The chances of surviving an out-of-hospital cardiopulmonary arrest (CPA) can be increased by the execution of 1 tasks by nonprofessional bystanders: immediate activation of the emergency services, good quality cardiopulmonary resuscitation (CPR), and, when possible, the use of a public-access defribrillator. Execution by bystanders of these first links in the survival chain, without waiting for the ambulance to arrive, can maximize the chances of a successful outcome of subsequent advanced life-support interventions.
The goal of this study was to determine the differences in survival and other epidemiological characteristics between CPA patients who received CPR before ambulance arrival and those who did not.
We report the results of an observational study conducted in the Basque Country. The study population included all CPA patients with an indication for CPR who were attended by the emergency ambulance services between June 2016 and May 2018 (digitized data are not available after this date). The study was approved by the Basque Research Ethics Committee. Informed patient consent was not required because the data were extracted from an anonymized database. This centralized out-of-hospital CPA database is compiled by the emergency services coordination unit of the Basque Health Service (Emergentziak-Osakidetza) from standardized documents provided by the public medical emergency system (Sistema de Emergencias Médicas; SEM).

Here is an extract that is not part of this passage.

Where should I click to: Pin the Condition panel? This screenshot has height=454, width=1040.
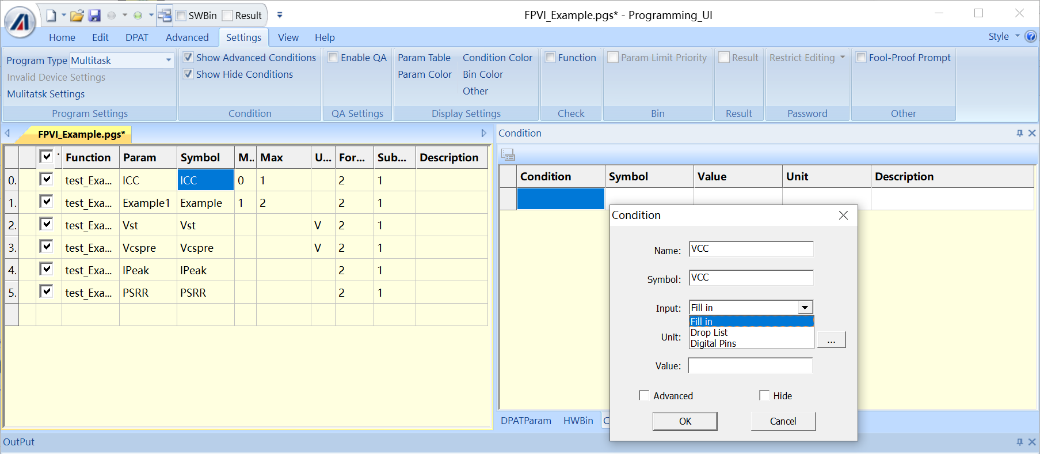[1019, 133]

Information was collected on patient sex and age; the place, date, and time of the CPA; the presence of witnesses; whether a nonprofessional bystander performed CPR; and if so whether CPR was initiated with or without telephone support. The study examined in-ambulance electrocardiography data and patient outcome, defined in terms of patient death, immediate survival, and survival to hospital discharge. Outcomes were related to neurological status, assessed according to the Glasgow-Pittsburgh Cerebral Performance Categories (CPC), and to the time elapsed between activation of the SEM and ambulance arrival.

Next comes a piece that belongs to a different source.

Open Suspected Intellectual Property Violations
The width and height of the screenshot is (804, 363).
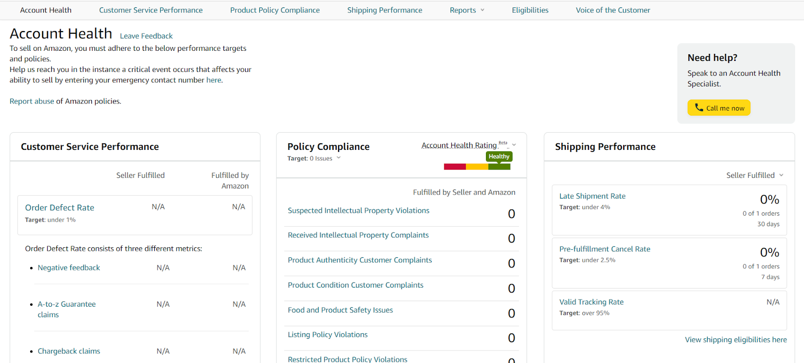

Patient characteristics are presented as absolute numbers and percentages for qualitative variables and as the median [interquartile range] for quantitative variables. Median values were compared by the Kruskal-Wallis test, and associations between qualitative variables were assessed by the chi-square test; differences were considered significant at a 2-sided P value<.05.
During the study period, 1603 out-of-hospital CPA patient events requiring CPR were recorded. Of the patients, 923 (57.6%) did not receive CPR before ambulance arrival. Of the remaining patients, 407 (25.4%) were given CPR by a bystander who did not require telephone support, and 273 (17%) received bystander-initiated CPR with telephone support from the SEM.
Bystander CPR was more frequent among patients younger than 65 years (52.7% vs 35.5%; P <.001) (table 1). Patients receiving bystander CPR had a higher prevalence of defibrillation rhythms (33.7% vs 19.1%; P<.001). Public-access semiautomatic external defibrillators (SAED) were more frequently used by bystanders who did not require telephone support than by those who did (6.8% vs 2.4%; P<.001).
Characteristics of cardiopulmonary arrest events according to the type of care received before ambulance arrival
Total (n=1603) | No bystander CPR (n=923) | Bystander CPR | P | Missing records | ||
---|---|---|---|---|---|---|
No telephone support (n=407) | With telephone support (n=273) | |||||
Women | 439 (27.4) | 274 (29.7) | 96 (23.6) | 69 (25.3) | .05 | 0 |
Age, y | 68 [56-79] | 71 [59-81] | 65 [53-77] | 62 [52-73] | <.001 | |
Age ≥ 65 y | 917 (57.2) | 595 (64.5) | 207 (50.9) | 115 (42.1) | <.001 | |
Nocturnal CPR (between 22:00 and 08:00) | 343 (21.4) | 223 (24.2) | 59 (14.5) | 61 (22.3) | <.001 | 0 |
CPR outside the patient's home | 621 (38.8) | 325 (35.2) | 217 (53.3) | 79 (28.9) | <.001 | 1 |
Witnessed CPA | 279 (17.5) | 147 (16.1) | 80 (19.7) | 70 (25.6) | .002 | 12 |
Nontraumatic etiology | 1032 (93.8) | 561 (92.3) | 289 (95.4) | 182 (96.3) | .055 | 503 |
First detected rhythm nondefibrillable | 1198 (74.7) | 747 (80.9) | 255 (71) | 196 (71.8) | <.001 | 0 |
Use of a public-access SAED | 52 (4.7) | — | 46 (6.8) | 6 (2.4) | <.001 | 505 |
Time elapsed between activation of the medical emergency system and ambulance arrival, min | 9.00 [7.00-13.00] | 9.00 [7.00-13.00] | 9.00 [5.00-13.00] | 10.00 [7.00-14.00] | .045 | |
Clinical outcomes | ||||||
Out-of-hospital death | 1.150 (71.7) | 679 (73.6) | 264 (64.9) | 207 (75.8) | .001 | 0 |
In-hospital death | 308 (19.2) | 172 (18.6) | 87 (21.4) | 49 (17.9) | .42 | 0 |
Discharge with CPC 1-2 | 134 (8.4) | 69 (7.5) | 53 (13) | 12 (4.4) | <.001 | 0 |
Discharge with CPC 3-4 | 11 (0.7) | 3 (0.3) | 3 (0.7) | 5 (1.8) | .03 | 0 |
CPA, cardiopulmonary arrest; CPC, Glasgow-Pittsburgh Cerebral Performance Category score of patient clinical condition (1-2, no incapacity; 3-4 mild-to-severe incapacity); CPR, cardiopulmonary resuscitation; SAED, semiautomatic external defibrillator.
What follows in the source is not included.